Input section start
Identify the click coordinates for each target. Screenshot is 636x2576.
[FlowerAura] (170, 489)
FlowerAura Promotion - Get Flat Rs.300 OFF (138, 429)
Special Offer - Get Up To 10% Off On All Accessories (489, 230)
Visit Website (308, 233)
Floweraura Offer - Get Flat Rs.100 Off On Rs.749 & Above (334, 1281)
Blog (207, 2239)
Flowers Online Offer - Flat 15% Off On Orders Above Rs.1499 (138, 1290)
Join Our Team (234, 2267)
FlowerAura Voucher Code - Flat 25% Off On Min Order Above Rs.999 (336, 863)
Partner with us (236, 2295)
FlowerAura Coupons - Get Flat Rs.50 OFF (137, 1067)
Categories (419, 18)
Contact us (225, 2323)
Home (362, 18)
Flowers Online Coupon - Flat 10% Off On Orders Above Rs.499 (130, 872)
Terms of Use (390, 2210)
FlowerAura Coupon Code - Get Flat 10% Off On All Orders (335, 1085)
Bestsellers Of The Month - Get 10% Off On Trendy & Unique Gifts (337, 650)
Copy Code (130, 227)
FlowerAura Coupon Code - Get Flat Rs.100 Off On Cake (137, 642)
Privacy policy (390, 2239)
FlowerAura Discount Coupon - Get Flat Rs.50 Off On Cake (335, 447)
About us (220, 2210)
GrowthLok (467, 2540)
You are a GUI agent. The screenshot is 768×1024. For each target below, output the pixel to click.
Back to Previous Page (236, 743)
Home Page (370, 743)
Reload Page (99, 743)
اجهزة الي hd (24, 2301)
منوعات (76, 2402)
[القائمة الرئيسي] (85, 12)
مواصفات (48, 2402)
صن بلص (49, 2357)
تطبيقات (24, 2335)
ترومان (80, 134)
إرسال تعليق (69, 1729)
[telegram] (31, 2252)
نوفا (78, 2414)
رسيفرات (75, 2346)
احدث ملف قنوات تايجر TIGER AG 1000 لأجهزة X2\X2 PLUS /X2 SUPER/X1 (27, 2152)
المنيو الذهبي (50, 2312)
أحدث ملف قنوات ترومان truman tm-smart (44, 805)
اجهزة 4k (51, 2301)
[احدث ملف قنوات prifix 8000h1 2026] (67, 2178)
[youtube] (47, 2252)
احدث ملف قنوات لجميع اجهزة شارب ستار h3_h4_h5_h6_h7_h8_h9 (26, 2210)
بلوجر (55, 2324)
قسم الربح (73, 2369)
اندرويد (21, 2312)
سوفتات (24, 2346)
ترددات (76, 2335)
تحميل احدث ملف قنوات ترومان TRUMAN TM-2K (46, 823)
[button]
Input section end
Your goal:
Restate the data verbatim through the "About us (220, 2210)" line.

Answer for this exercise:
Identify the click coordinates for each target. Screenshot is 636x2576.
[FlowerAura] (170, 489)
FlowerAura Promotion - Get Flat Rs.300 OFF (138, 429)
Special Offer - Get Up To 10% Off On All Accessories (489, 230)
Visit Website (308, 233)
Floweraura Offer - Get Flat Rs.100 Off On Rs.749 & Above (334, 1281)
Blog (207, 2239)
Flowers Online Offer - Flat 15% Off On Orders Above Rs.1499 (138, 1290)
Join Our Team (234, 2267)
FlowerAura Voucher Code - Flat 25% Off On Min Order Above Rs.999 (336, 863)
Partner with us (236, 2295)
FlowerAura Coupons - Get Flat Rs.50 OFF (137, 1067)
Categories (419, 18)
Contact us (225, 2323)
Home (362, 18)
Flowers Online Coupon - Flat 10% Off On Orders Above Rs.499 (130, 872)
Terms of Use (390, 2210)
FlowerAura Coupon Code - Get Flat 10% Off On All Orders (335, 1085)
Bestsellers Of The Month - Get 10% Off On Trendy & Unique Gifts (337, 650)
Copy Code (130, 227)
FlowerAura Coupon Code - Get Flat Rs.100 Off On Cake (137, 642)
Privacy policy (390, 2239)
FlowerAura Discount Coupon - Get Flat Rs.50 Off On Cake (335, 447)
About us (220, 2210)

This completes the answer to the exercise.